Written task:
Report each line in the entries below that contains the string "arrow", copying every such line in full.

Data provided:
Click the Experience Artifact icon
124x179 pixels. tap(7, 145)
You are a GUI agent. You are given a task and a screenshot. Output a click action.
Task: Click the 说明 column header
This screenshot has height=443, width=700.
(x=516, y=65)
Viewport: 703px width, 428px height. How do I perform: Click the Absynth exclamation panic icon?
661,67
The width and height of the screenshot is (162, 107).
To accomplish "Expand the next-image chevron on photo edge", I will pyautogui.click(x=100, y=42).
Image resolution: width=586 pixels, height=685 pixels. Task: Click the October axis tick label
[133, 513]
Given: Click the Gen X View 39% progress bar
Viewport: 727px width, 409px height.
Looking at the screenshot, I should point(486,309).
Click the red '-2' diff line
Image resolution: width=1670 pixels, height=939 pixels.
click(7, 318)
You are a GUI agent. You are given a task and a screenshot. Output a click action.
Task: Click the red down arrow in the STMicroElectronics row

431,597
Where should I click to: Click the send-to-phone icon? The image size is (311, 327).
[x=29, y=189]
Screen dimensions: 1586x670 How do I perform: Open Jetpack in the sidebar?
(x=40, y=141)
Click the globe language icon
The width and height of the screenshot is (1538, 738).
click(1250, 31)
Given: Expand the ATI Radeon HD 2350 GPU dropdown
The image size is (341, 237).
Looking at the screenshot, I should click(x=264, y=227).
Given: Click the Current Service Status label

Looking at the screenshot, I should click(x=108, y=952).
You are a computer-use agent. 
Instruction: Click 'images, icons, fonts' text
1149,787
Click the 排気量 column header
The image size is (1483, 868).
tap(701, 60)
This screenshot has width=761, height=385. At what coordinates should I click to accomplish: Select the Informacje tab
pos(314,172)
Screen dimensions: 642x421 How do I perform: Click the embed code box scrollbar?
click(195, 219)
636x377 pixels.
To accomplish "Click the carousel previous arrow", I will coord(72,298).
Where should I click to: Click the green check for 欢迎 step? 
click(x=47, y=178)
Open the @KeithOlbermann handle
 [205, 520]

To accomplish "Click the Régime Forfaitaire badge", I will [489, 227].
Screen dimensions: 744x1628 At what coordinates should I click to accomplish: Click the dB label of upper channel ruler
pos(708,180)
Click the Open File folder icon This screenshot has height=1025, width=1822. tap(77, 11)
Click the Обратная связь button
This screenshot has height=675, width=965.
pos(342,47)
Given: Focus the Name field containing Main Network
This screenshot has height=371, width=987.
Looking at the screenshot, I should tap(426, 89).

Complete output:
Task: Click the red down arrow in the STMicroElectronics row
To accomplish "Click the carousel previous arrow", I will coord(72,298).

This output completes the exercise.